**Testo di partenza:**
##########

La donazione indiretta nelle polizze vita: una pianificazione da gestire con cura
Le polizze vita sono un utile strumento di pianificazione successoria ma attenzione ai diritti dei legittimari.
Gli ultimi anni narrano di un costante aumento nell’ambito del mercato assicurativo della domanda di polizze vita. Detto crescente interessamento verso questo strumento assicurativo potrebbe essere il risultato anche della maturata consapevolezza circa i punti di forza del medesimo:
- Protezione economica a fronte di eventi attinenti la vita umana;
- impignorabilità ed insequestrabilità nei termini di legge delle somme impiegate;
- Esclusione delle somme liquidate dall’attivo patrimoniale del defunto, con conseguente esenzione da imposte di successione.
Quest’ultimo aspetto – positivamente sancito dall’art. 12 D.lgs. 364/90 (Testo unico delle disposizioni concernenti l’imposta sulle successioni e donazioni) – che fa delle polizze vita un utile strumento di pianificazione successoria e patrimoniale, è una diretta conseguenza di quanto prescritto dall’art. 1920, comma 3, c.c.: “Per effetto della designazione il terzo acquista un diritto proprio ai vantaggi dell’assicurazione”.

##########

**Obiettivo dell'esercizio:**
Rispondi alle domande seguenti in base al testo sulle polizze vita riportato sopra.
(a) Quale andamento della domanda di polizze vita hanno registrato gli ultimi anni nel mercato assicurativo?
(b) Quale articolo del codice civile viene citato, con il relativo comma?
(c) Ai diritti di chi il sottotitolo invita a prestare attenzione?

**Elenco dati:**
##########

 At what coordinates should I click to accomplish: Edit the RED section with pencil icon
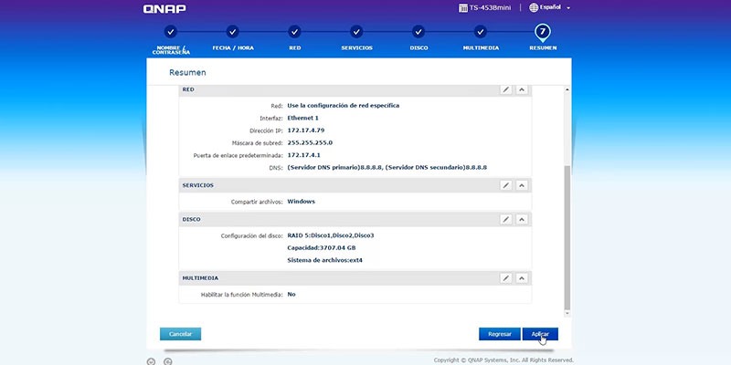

##########

**Risposta:**
(a) Un costante aumento.
(b) L'art. 1920, comma 3, c.c.
(c) Ai diritti dei legittimari.